We have the same thing going on. Axl age 9 in a few days. Spleen removed with tumor end of September. Labs positive for cancer. He has had three lethargic/no appetite spells in a week. We feel fortunate that we have had 6 good months with him. Makes you want to think maybe he beat it. Now we know that is not possible. How do we know if he is experiencing pain? He is our fourth golden but luckily our first with cancer. Losing him will be especially hard on my husband as they have always been joined at the hip, best pals.


----------



## cwag (Apr 25, 2017)

nanscape said:


> We have the same thing going on. Axl age 9 in a few days. Spleen removed with tumor end of September. Labs positive for cancer. He has had three lethargic/no appetite spells in a week. We feel fortunate that we have had 6 good months with him. Makes you want to think maybe he beat it. Now we know that is not possible. How do we know if he is experiencing pain? He is our fourth golden but luckily our first with cancer. Losing him will be especially hard on my husband as they have always been joined at the hip, best pals.

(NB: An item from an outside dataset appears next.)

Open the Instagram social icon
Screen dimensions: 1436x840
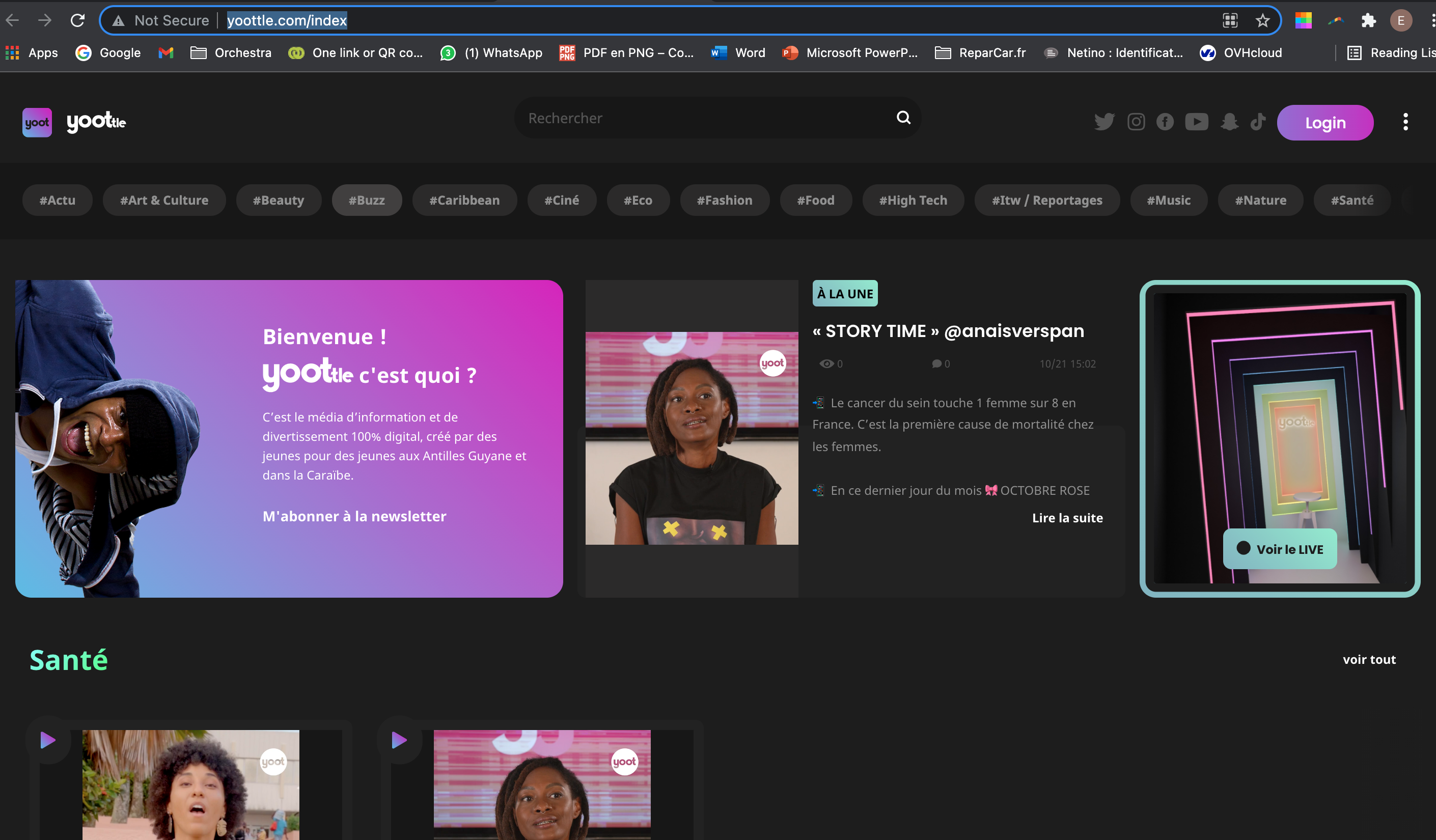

I am really sorry Axl and your family are dealing with this. It is sometimes hard to know when Goldens are suffering. My last girl just had a look in her eyes that said, I'm done. I have heard a lot of people say better a day too soon than a day too late but it's still hard to know. I'm glad you had 6 more months to spoil and love on him. Work with your vet and I know you will be able to do what's for him.


----------



## CAROLINA MOM (May 12, 2009)

I'm really sorry about Axl.
I think you probably know him better than anyone.
I have always known when it was time with my guys based on how they were acting, their level of activity, were they having more good days vs bad ones. When my guys had more days where they were struggling, I knew it was time. It's always been the hardest thing I've ever had to do, but watching them suffering, was even harder.

My thoughts are with you


----------



## nanscape (Mar 29, 2021)

CAROLINA MOM said:


> I'm really sorry about Axl.
> I think you probably know him better than anyone.
> I have always known when it was time with my guys based on how they were acting, their level of activity, were they having more good days vs bad ones. When my guys had more days where they were struggling, I knew it was time. It's always been the hardest thing I've ever had to do, but watching them suffering, was even harder.
> 
> My thoughts are with you


Thank you


----------